为了对组件进行测试,搭建了如图8所示的由两个50 mW连续光激光器、集成化光收发组件、2 km光纤构成的测试平台。通过该测试平台,可以拟真B模块位于后端,A模块位于约2 km处天线阵面,通过单根光纤实现微波信号上/下行的场景。基于此测试系统,测量了链路的增益、平坦度、噪声系数以及相位线性度。其中,测试仪器采用的是德科技的N5247A微波网络分析仪,该仪器集成了噪声系数,P-1等测量功能,通过该仪器可以直接测量器件的S参数、噪声系数以及相位线性度等指标。测试结果如图9和表3所示。测试结果表明,对于上行链路,在6~18 GHz频带内,该组件实现了超过18 dB的增益,±1.5 dB以内的平坦度以及小于33 dB的噪声系数。对于下行链路,在6~18 GHz频带内,增益大于−1 dB,平坦度在±1.5 dB以内,而且全频带内噪声系数小于30 dB。在雷达重点工作频段8~12 GHz范围内,上行链路与下行链路均实现了小于±5°的相位线性度。对于测试增益和理论计算之间的差异,主要是由于理论计算时未考虑芯片微组装之后的实际增益、各芯片之间的互联的损耗以及对光纤盘绕损耗估算的准确性,总的来说,测试结果和理论计算结果吻合,该组件在高集成度的情况下实现了媲美分立元器件搭建系统的性能。

问题陈述 1 » 将记录从开头一行起,到含有"Action: tap(1120, 373)"的那一行为止(含该行),重写一遍,把其中的"Select"换成"Choose",其余内容保持不变。答案中不要包含图片。

数据摘录 »

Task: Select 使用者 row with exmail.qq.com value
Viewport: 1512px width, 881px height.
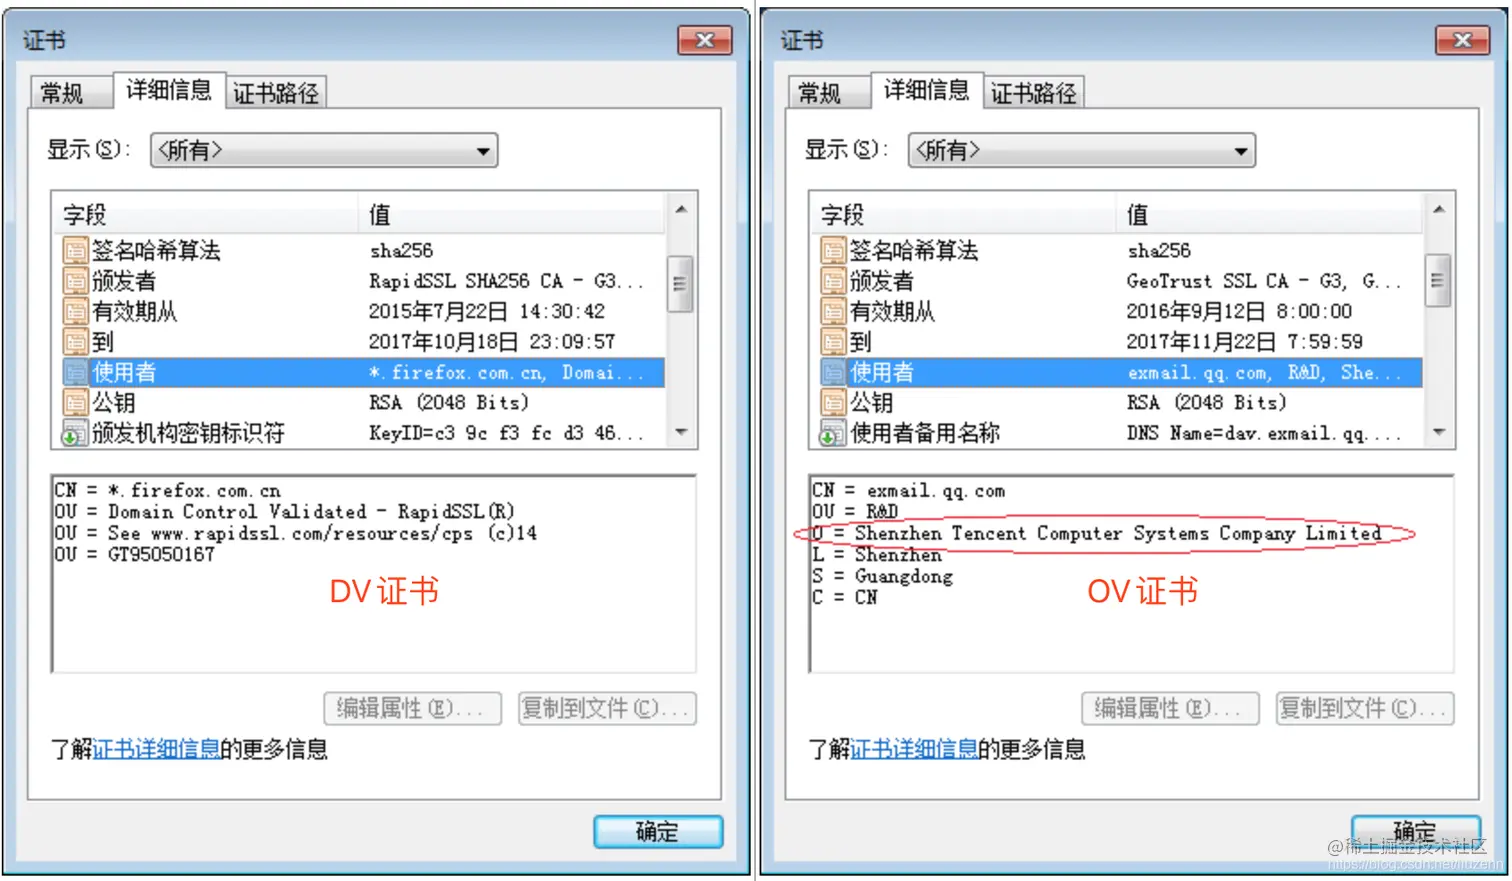Action: tap(1120, 373)
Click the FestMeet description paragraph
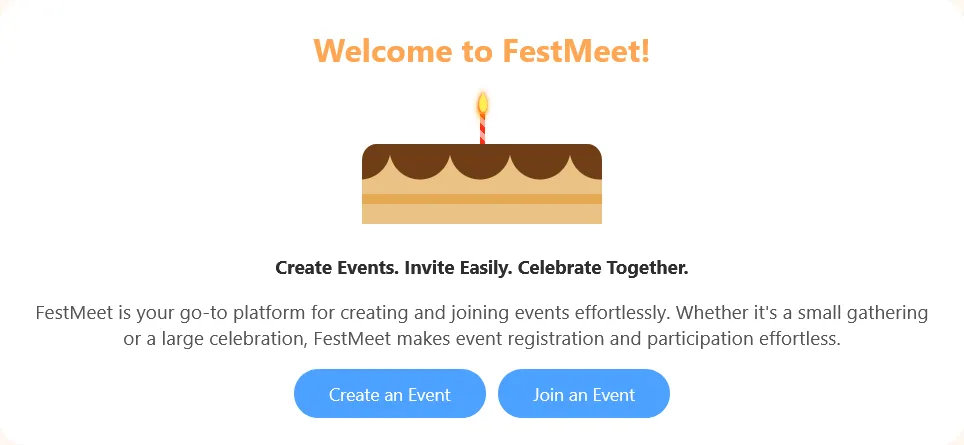This screenshot has width=964, height=445. point(481,325)
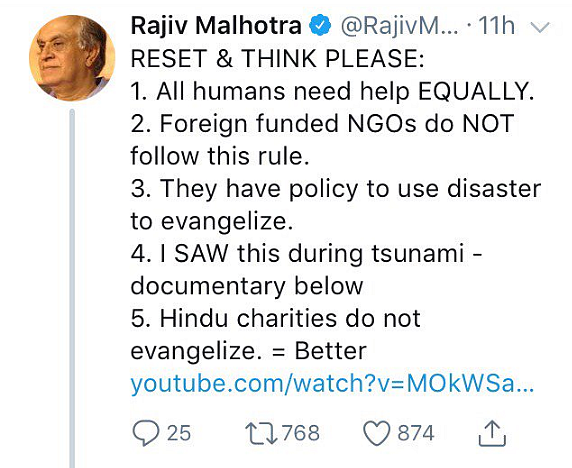The height and width of the screenshot is (468, 572).
Task: Click the 25 replies count
Action: [x=179, y=433]
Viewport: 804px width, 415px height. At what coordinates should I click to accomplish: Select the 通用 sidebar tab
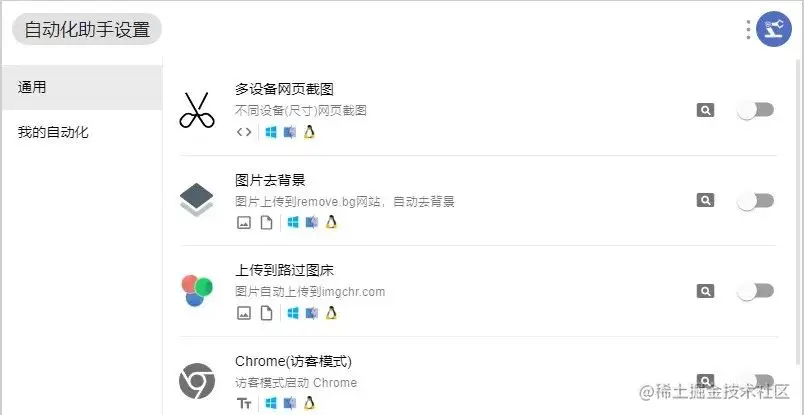tap(82, 87)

问题陈述 2 »
根据关于光收发组件测试的文本,回答下列问题:
(a) 测试平台中的光纤长度是多少?
(b) 测试采用了哪款仪器?
(c) 在6~18 GHz频带内,上行链路的增益达到多少?

练习答案 1 »
Task: Choose 使用者 row with exmail.qq.com value
Viewport: 1512px width, 881px height.
Action: tap(1120, 373)

练习答案 2 »
(a) 2 km。
(b) 是德科技的N5247A微波网络分析仪。
(c) 超过18 dB。